The detection of unexpected resistance variants demonstrates the capability of the TyHRT system to monitor the evolution of drug resistance and assess the status of a viral population at any point in time. The major resistance-associated variations selected for by propagation of virus in the presence of NNRTIs and those present at therapy failure are well established. Less is known about the spectrum of RTs present in virus populations undergoing selective pressure prior to the emergence of the major resistance-associated variations. The sensitivity and nonspecificity of the TyHRT system make it an ideal assay for monitoring the changes in a replicating viral population.

For the same reasons, the TyHRT system might be a useful diagnostic tool for the detection of drug resistance in HIV-infected individuals. In the initial studies presented here, NNRTI-resistant variants were detected at frequencies of less than 1% in reconstituted plasma and in samples from HIV- 1-infected individuals. We are further testing this assay's potential by examining the prevalence of EFV resistance in NNRTI-experienced and NNRTI-naive patients (J. Mellors, unpublished data).
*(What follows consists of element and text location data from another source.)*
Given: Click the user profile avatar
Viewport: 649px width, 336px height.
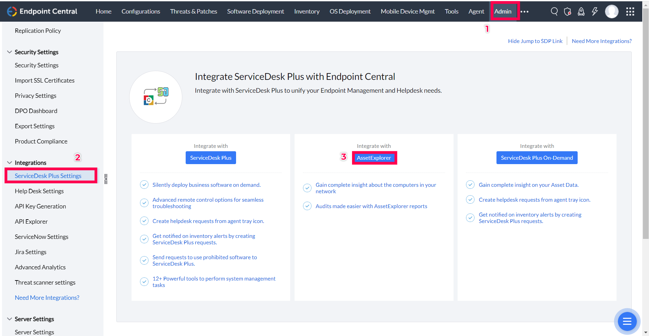Looking at the screenshot, I should point(612,11).
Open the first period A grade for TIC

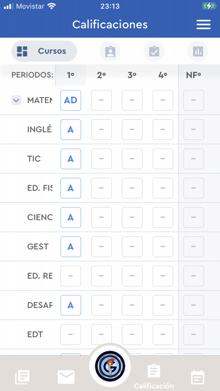point(71,159)
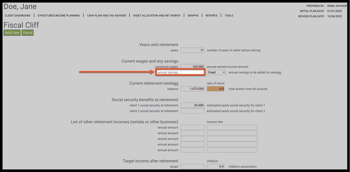350x172 pixels.
Task: Click the nestegg balance field
Action: click(x=193, y=89)
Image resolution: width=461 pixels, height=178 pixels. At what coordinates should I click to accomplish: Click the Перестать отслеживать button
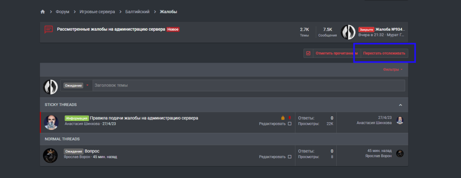click(384, 53)
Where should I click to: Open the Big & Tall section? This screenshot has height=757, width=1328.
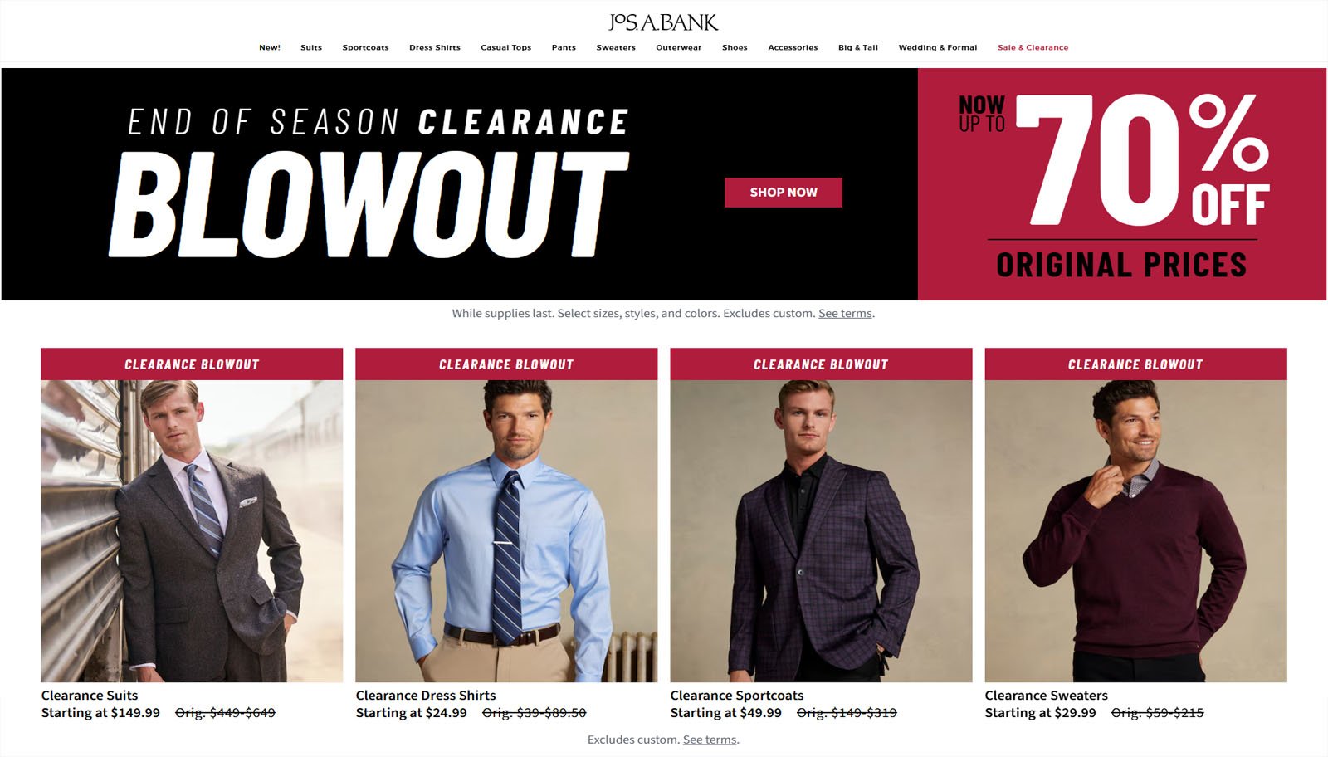(x=858, y=47)
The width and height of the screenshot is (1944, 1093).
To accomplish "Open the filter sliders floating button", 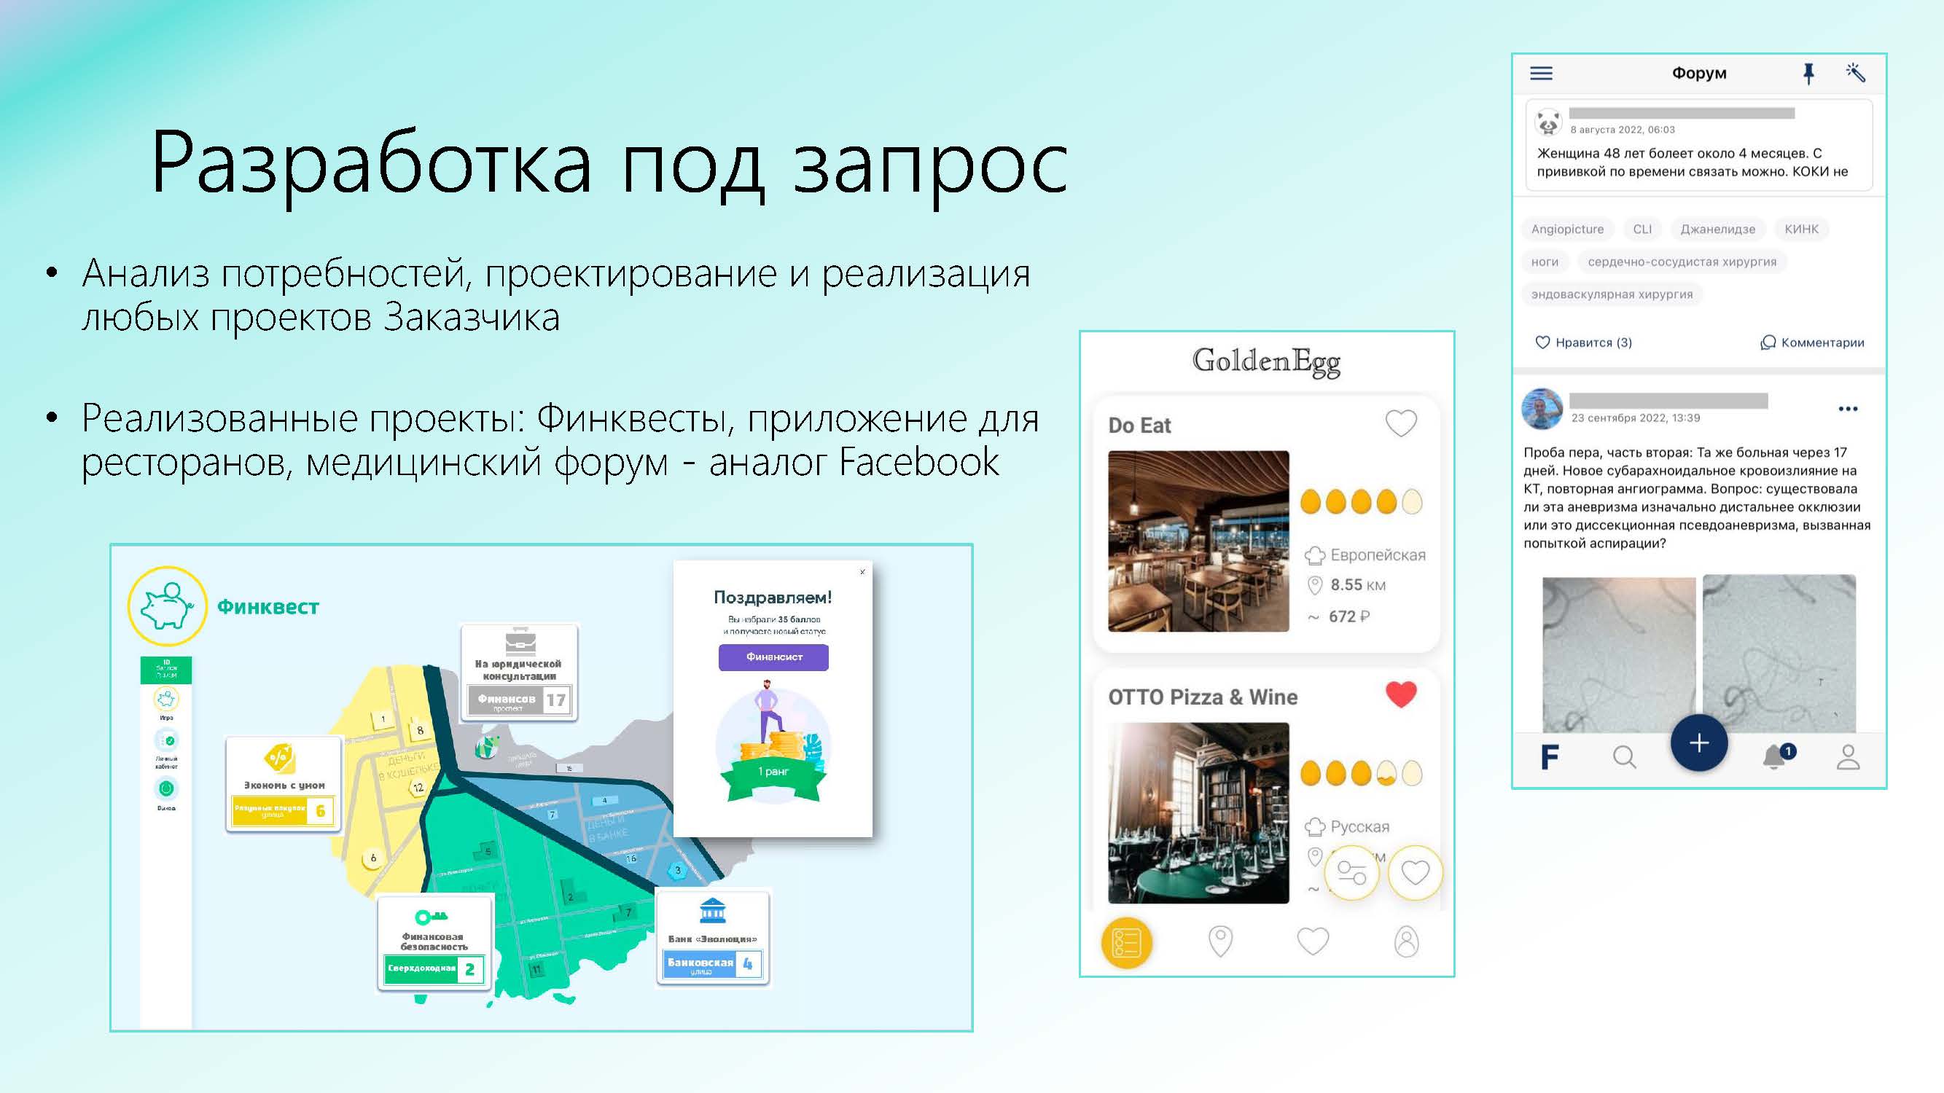I will click(x=1352, y=873).
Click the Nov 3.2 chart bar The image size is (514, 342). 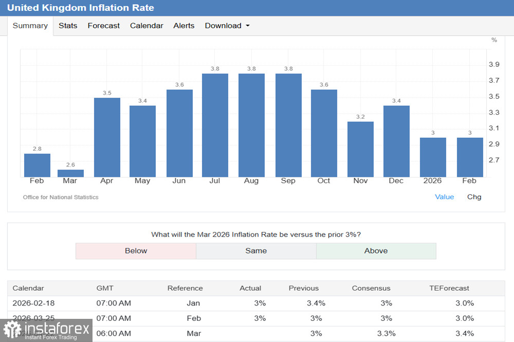pyautogui.click(x=360, y=149)
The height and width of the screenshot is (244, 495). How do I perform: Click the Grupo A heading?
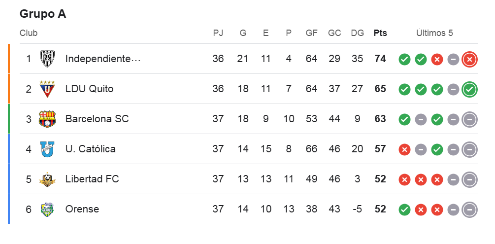coord(43,14)
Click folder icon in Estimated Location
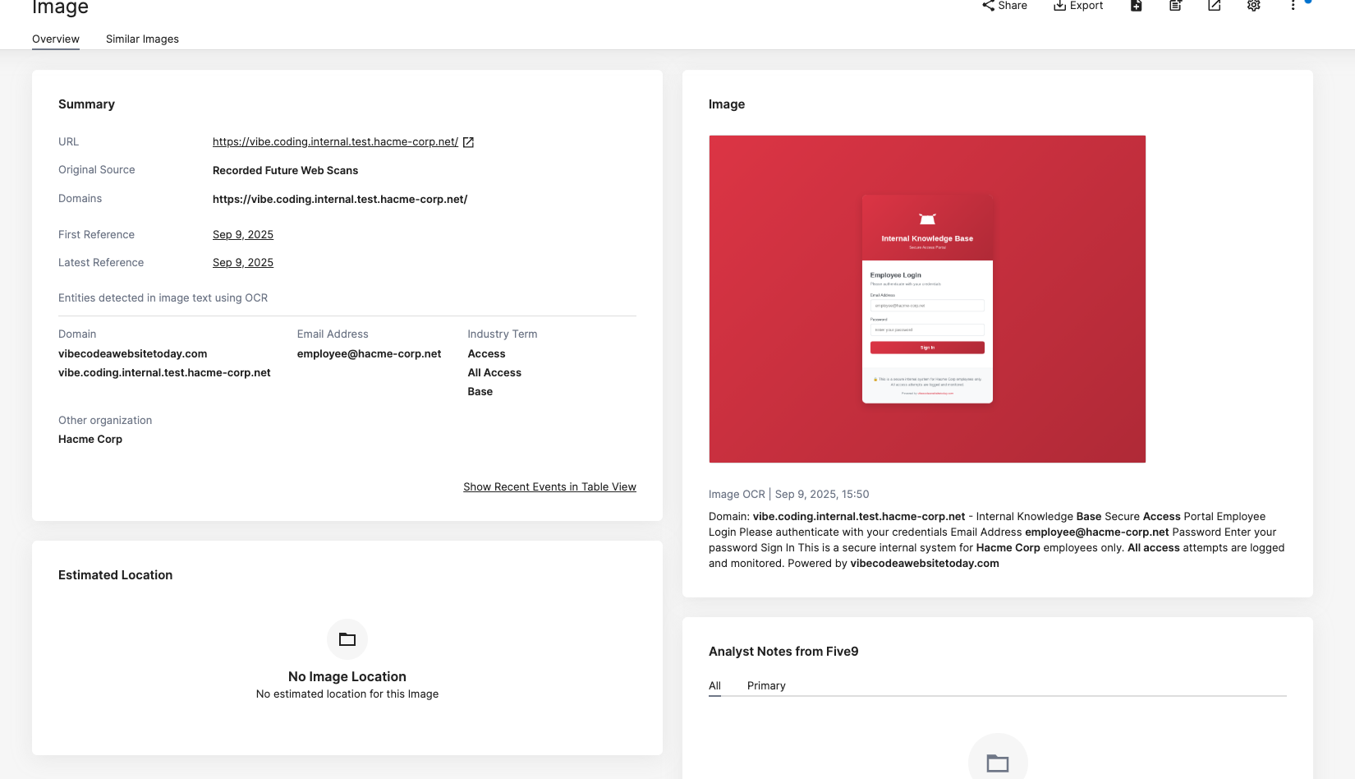The image size is (1355, 779). (x=347, y=639)
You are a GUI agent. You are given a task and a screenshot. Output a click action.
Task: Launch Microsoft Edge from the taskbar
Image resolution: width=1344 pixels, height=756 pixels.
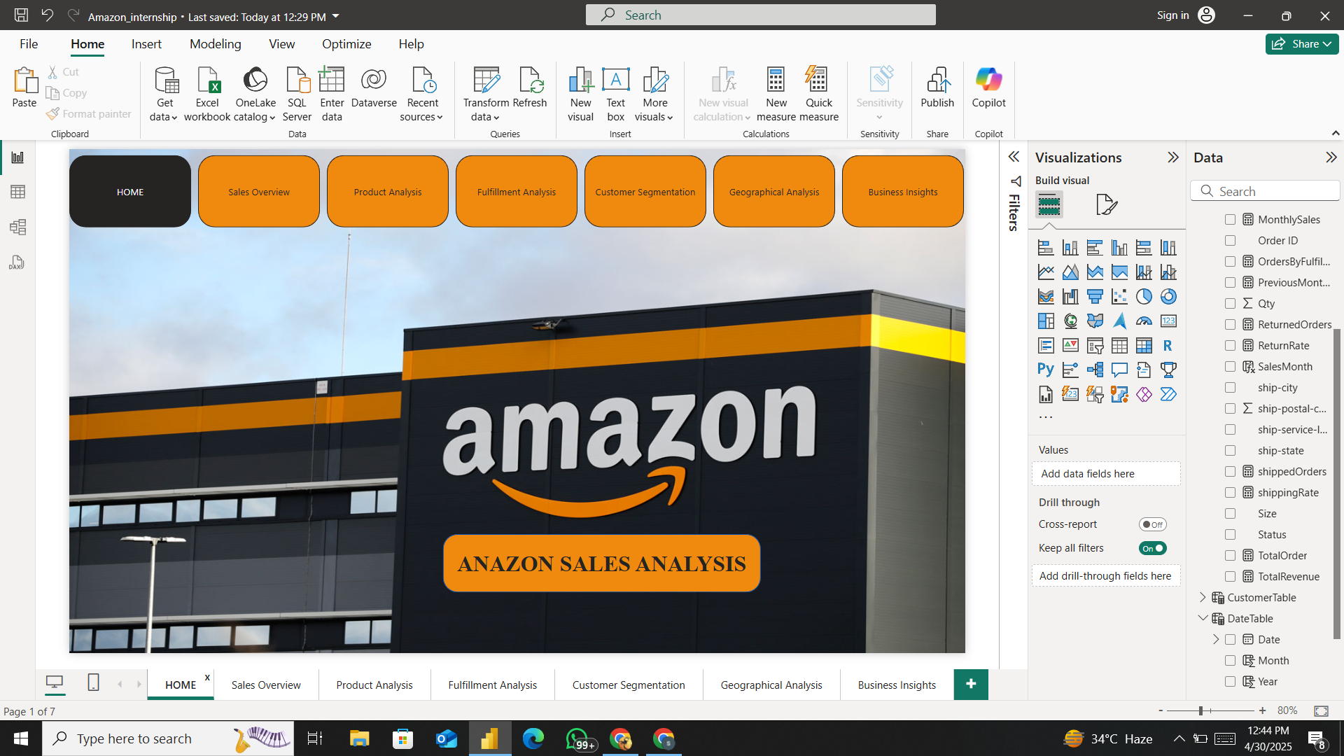coord(533,739)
Summary.The TyHRT system is a powerful yet simple method. The analysis of HIV-1 RT activity and drug resistance is accomplished in a model genetic organism; it is inexpensive and easily carried out. The assay requires no biocontainment facilities or facilities for the propagation of virus. The technical requirements for the assay are limited to the extraction and amplification of viral nucleic acid; the other steps require only basic microbiology techniques. The methods may be particularly useful for basic research and clinical diagnostics where early detection of resistance is important.